Hadi insan konuşmamaya alışıyor, çevresindeki farklı seslere uyum sağlıyor da… Geldim geleli 3 düğün kaçırdım. Merve’yle Güray, Barış’la Gizem, Gülçin’le Göksel evlendi. Herkes hep birlikte eğlenirken ben burada bir başıma oturup Instagram’dan fotoğraflara baktım. Yemin ederim şurada bir Türk düğünü olduğunu duysam, kırmızı kurdeleli geline bile söylenmeyip halaya karışacağım. Sonra halay ekibiyle sınırı geçip Almanya’ya mı geçerim, İtalya’ya mı Allah bilir!
Tamam ona da tamam da Taylan’ın morali bozuk. Yani morali bozuk olmasa da 3 ay olmuş ve ben Taylan’a bir kere bile sarılamamışım. Yuh! Ne biçim arkadaşım be.
Başım sıkışsa, bilmediğim bir yerden soru gelse Damla’yı arayamam. Gerçi arasam o sınır ötesi operasyon bile yapar ya…
Aret Abi Nevizade’de yeni dükkan açmış, Nazlı’yı alıp gidemiyorum. Tom Amca zatürre olmuş, bir geçmiş olsun çorbası götüremiyorum.
***
Günler geçiyor ve ben yalnızlığa olduğu kadar havasına, suyuna hatta insan gibi yaşamaya alışıyorum. İlk yurtdışında yaşama tecrübem değil bu ama bu kez farklı niyeyse. Neredeyse 10 sene önce Belçika’ya taşındığımda ilk yaptığım şey Neşe Karaböcek, Zeki Müren, Ümit Besen şarkıları indirmek olmuştu. Memleket hasreti arabeskleştiriyor insanı. Şimdi Ümit Besen, alternatif gençliğin yeni gözdesi olmuş, dinleyesim yok. Zaten dört gözle Gaye Su Akyol’un yeni albümünü bekliyorum.

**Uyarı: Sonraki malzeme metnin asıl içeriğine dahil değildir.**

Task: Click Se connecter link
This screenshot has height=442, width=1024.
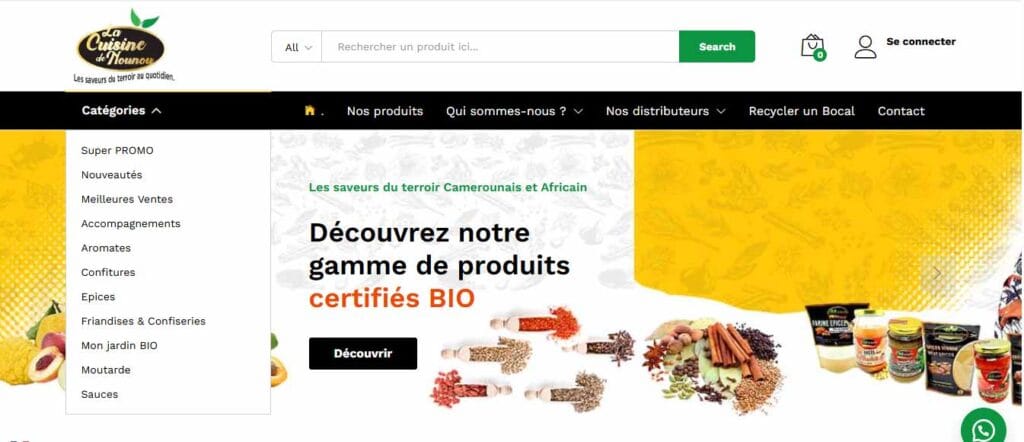Action: click(921, 41)
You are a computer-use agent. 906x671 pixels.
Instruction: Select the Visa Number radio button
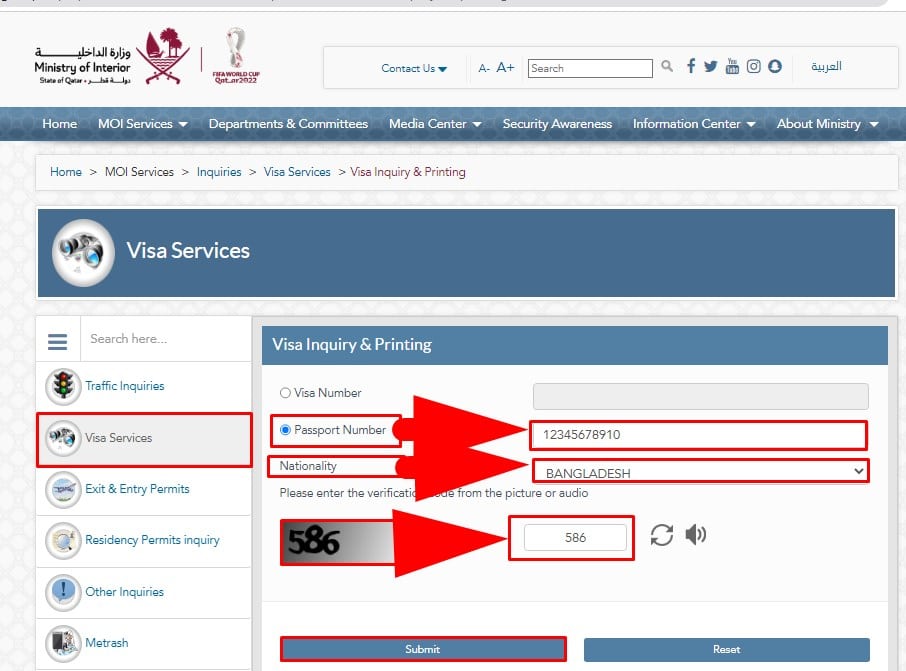286,394
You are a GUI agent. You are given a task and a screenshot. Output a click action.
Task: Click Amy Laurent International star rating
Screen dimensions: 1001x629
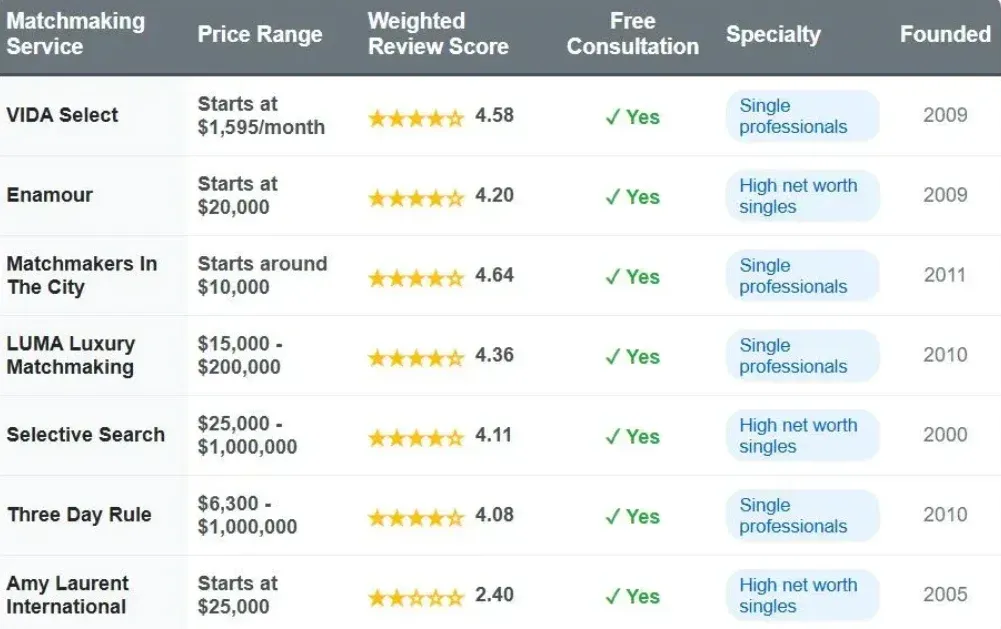[x=416, y=597]
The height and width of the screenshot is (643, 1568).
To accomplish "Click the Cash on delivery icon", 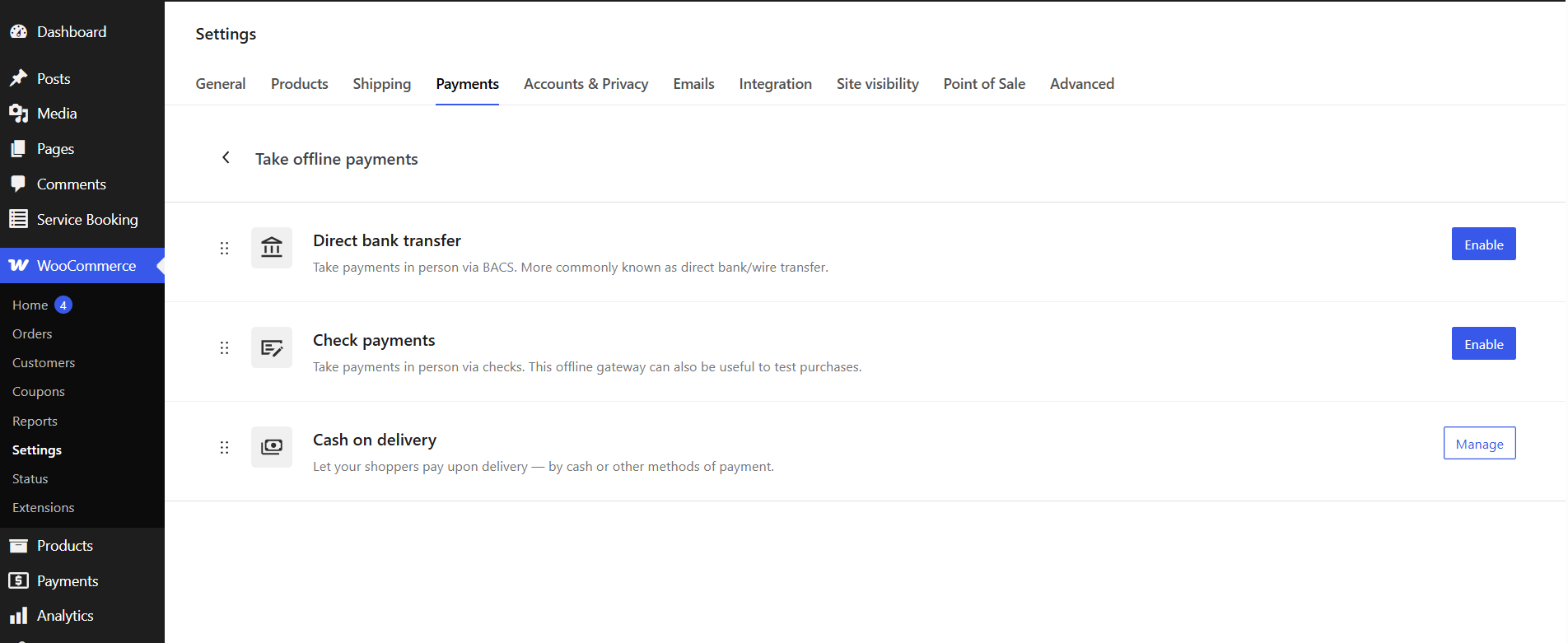I will (x=272, y=447).
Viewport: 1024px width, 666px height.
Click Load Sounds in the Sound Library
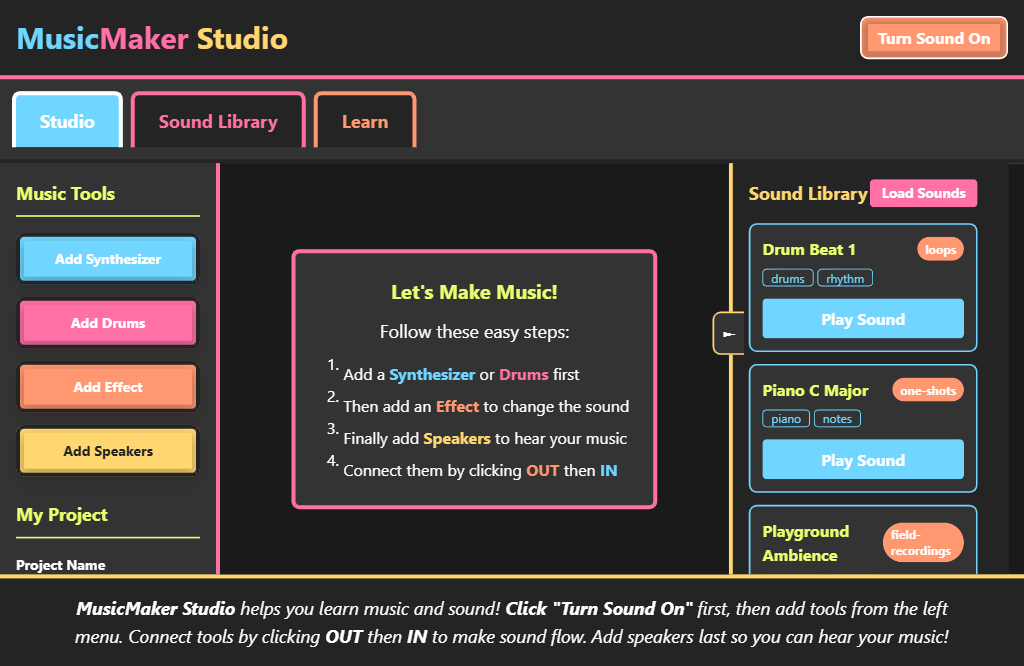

Radyo Eksen’i açıyorum yemek yaparken, oh be diyorum.
***
Günler geçiyor ve ben ‘bunlaaar’ olmamaya alışıyorum. Memlekette korku hüküm salmış, kimse suya sabuna dokunamıyor, zamanında dokunanlar birer birer psikolojik ya da fiziksel şiddete maruz kalacakları dört duvar arasına giriyor ya da sokulmakla tehdit ediliyor. Gerçi koca ülke; ‘cennet vatan’ dört duvar değil mi artık? Sinop Cezaevi, Diyarbakır Cezaevi anıları yeniden yaşanmıyor mu? Ve en acısı ses çıkarmaya korkan 30 yaş üstü ile hiç durmadan hakkını arayan lise gençliği tezatın ta kendisini oluşturmuyor mu?
***
Günler geçiyor, her sabah daha az hatırlıyorum ‘memlekette bugün ne acılar var’ diye gazetelere ‘telefondan’ bakıp bütün günü vicdan azabı ile geçirmeyi.
***
Geldiğimde yemyeşil olan ağaçlar önce hardal sarısına sonra altın sarısına döndü. Kıpkırmızı sonbahar yapraklarının güzelliği, Çukurcuma’daki evimden her sabah baktığım çınar ağacının artık yapraklarını tamamen dökmüş olacağını unutturuyor.
***
Tek kişi için tüm hayatımın insanlarını ve şeylerini geride bırakıp ülke değiştirmiş olmanın vicdan azabı bazı günler üstümden yüklü bir kamyon gibi geçse de ‘bunlaar’ diye hitap edilmemenin verdiği huzur ve tabii ki o tek kişinin varlığı, benim de ağaçlar gibi mevsimin tadını çıkartarak oksijenle dolmamı sağlıyor.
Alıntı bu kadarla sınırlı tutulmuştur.